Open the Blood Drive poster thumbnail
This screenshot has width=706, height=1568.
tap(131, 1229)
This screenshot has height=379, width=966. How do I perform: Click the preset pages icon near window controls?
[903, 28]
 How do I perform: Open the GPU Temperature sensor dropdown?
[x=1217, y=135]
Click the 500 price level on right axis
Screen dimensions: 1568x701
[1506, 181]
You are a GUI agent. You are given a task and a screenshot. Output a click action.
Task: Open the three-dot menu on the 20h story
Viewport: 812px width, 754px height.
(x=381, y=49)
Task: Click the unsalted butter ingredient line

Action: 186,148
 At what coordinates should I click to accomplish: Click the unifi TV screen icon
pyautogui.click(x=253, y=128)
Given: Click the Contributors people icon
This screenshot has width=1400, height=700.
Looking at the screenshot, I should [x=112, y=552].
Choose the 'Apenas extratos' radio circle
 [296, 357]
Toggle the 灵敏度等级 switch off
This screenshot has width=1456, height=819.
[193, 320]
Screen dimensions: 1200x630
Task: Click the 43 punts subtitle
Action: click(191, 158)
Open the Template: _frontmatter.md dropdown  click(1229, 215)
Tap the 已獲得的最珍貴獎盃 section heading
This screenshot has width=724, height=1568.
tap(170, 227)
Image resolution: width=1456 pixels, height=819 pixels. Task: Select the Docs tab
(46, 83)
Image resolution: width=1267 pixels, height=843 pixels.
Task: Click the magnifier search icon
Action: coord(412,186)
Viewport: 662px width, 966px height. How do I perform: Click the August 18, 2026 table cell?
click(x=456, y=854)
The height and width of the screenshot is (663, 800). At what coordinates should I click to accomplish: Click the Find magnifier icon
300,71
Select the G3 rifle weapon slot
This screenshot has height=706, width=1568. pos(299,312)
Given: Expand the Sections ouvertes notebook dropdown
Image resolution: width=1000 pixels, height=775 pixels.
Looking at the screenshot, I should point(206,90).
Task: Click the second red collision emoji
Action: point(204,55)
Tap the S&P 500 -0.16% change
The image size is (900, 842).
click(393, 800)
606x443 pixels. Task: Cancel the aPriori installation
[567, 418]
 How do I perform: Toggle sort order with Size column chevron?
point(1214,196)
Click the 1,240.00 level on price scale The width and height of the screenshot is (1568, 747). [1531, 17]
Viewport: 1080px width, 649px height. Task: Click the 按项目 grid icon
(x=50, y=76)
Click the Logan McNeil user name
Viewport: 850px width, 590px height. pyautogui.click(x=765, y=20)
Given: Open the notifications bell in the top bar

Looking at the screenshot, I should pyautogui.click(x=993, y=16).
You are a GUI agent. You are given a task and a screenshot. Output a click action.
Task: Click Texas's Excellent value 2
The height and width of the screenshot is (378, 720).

INSTRUCTIONS FOR THE TASK —
Set down the records again in full. Match them exactly.

PROBLEM SOLUTION —
Open the Blood Drive poster thumbnail
This screenshot has width=706, height=1568.
tap(131, 1229)
This screenshot has height=379, width=966. How do I perform: Click the preset pages icon near window controls?
[903, 28]
 How do I perform: Open the GPU Temperature sensor dropdown?
[x=1217, y=135]
Click the 500 price level on right axis
Screen dimensions: 1568x701
[1506, 181]
You are a GUI agent. You are given a task and a screenshot. Output a click action.
Task: Open the three-dot menu on the 20h story
Viewport: 812px width, 754px height.
(x=381, y=49)
Task: Click the unsalted butter ingredient line

Action: 186,148
 At what coordinates should I click to accomplish: Click the unifi TV screen icon
pyautogui.click(x=253, y=128)
Given: Click the Contributors people icon
This screenshot has width=1400, height=700.
Looking at the screenshot, I should [x=112, y=552].
Choose the 'Apenas extratos' radio circle
 [296, 357]
Toggle the 灵敏度等级 switch off
This screenshot has width=1456, height=819.
[193, 320]
Screen dimensions: 1200x630
Task: Click the 43 punts subtitle
Action: click(191, 158)
Open the Template: _frontmatter.md dropdown  click(1229, 215)
Tap the 已獲得的最珍貴獎盃 section heading
This screenshot has width=724, height=1568.
tap(170, 227)
Image resolution: width=1456 pixels, height=819 pixels. Task: Select the Docs tab
(46, 83)
Image resolution: width=1267 pixels, height=843 pixels.
Task: Click the magnifier search icon
Action: coord(412,186)
Viewport: 662px width, 966px height. How do I perform: Click the August 18, 2026 table cell?
click(x=456, y=854)
The height and width of the screenshot is (663, 800). At what coordinates should I click to accomplish: Click the Find magnifier icon
300,71
Select the G3 rifle weapon slot
This screenshot has height=706, width=1568. pos(299,312)
Given: Expand the Sections ouvertes notebook dropdown
Image resolution: width=1000 pixels, height=775 pixels.
Looking at the screenshot, I should point(206,90).
Task: Click the second red collision emoji
Action: point(204,55)
Tap the S&P 500 -0.16% change
The image size is (900, 842).
click(393, 800)
606x443 pixels. Task: Cancel the aPriori installation
[567, 418]
 How do I perform: Toggle sort order with Size column chevron?
point(1214,196)
Click the 1,240.00 level on price scale The width and height of the screenshot is (1568, 747). [1531, 17]
Viewport: 1080px width, 649px height. Task: Click the 按项目 grid icon
(x=50, y=76)
Click the Logan McNeil user name
Viewport: 850px width, 590px height. pyautogui.click(x=765, y=20)
Given: Open the notifications bell in the top bar

Looking at the screenshot, I should pyautogui.click(x=993, y=16).
You are a GUI agent. You are given a task and a screenshot. Output a click action.
Task: Click Texas's Excellent value 2
The height and width of the screenshot is (378, 720).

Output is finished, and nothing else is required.